--- DATA FOR REVIEW Enclosed Below ---

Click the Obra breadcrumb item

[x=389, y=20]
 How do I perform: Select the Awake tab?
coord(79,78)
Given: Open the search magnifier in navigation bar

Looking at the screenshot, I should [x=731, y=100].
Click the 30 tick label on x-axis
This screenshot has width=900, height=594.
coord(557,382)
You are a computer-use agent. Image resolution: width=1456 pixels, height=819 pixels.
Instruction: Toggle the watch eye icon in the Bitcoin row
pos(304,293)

--- End of Enclosed DATA FOR REVIEW ---
--- DATA FOR REVIEW Enclosed Below ---

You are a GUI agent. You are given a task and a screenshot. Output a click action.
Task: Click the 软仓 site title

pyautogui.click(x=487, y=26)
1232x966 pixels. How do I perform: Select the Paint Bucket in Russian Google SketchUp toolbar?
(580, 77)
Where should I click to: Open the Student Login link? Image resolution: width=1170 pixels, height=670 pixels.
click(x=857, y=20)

--- End of Enclosed DATA FOR REVIEW ---
--- DATA FOR REVIEW Enclosed Below ---

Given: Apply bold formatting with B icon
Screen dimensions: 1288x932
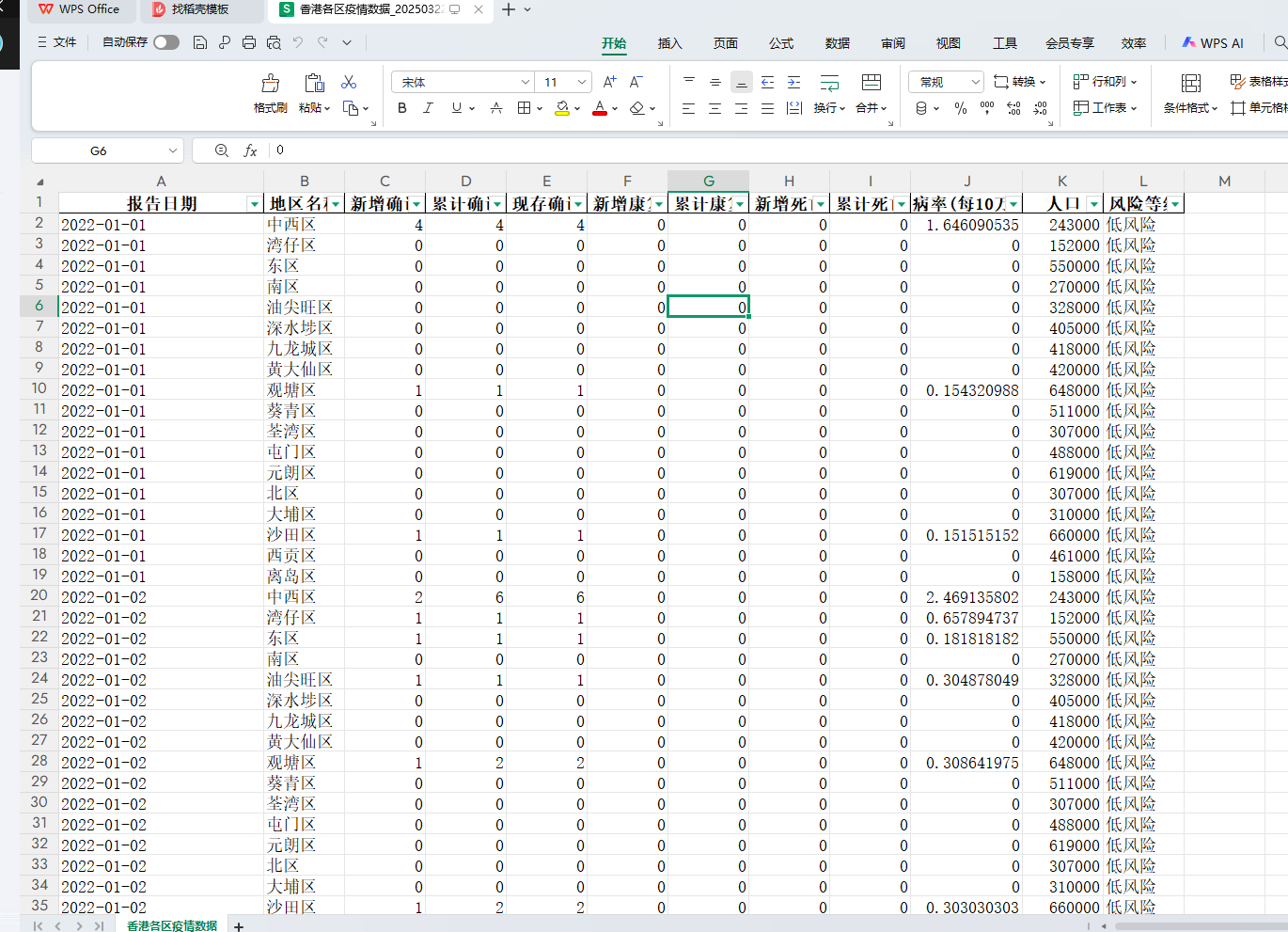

--- End of Enclosed DATA FOR REVIEW ---

**EXERCISE:** Find each line of the data above that holds the word "agent", then copy it.

**EXERCISE ANSWER:**
You are a computer-use agent. Image resolution: width=1456 pixels, height=819 pixels.
You are a GUI agent. You are given a task and a screenshot. Output a click action.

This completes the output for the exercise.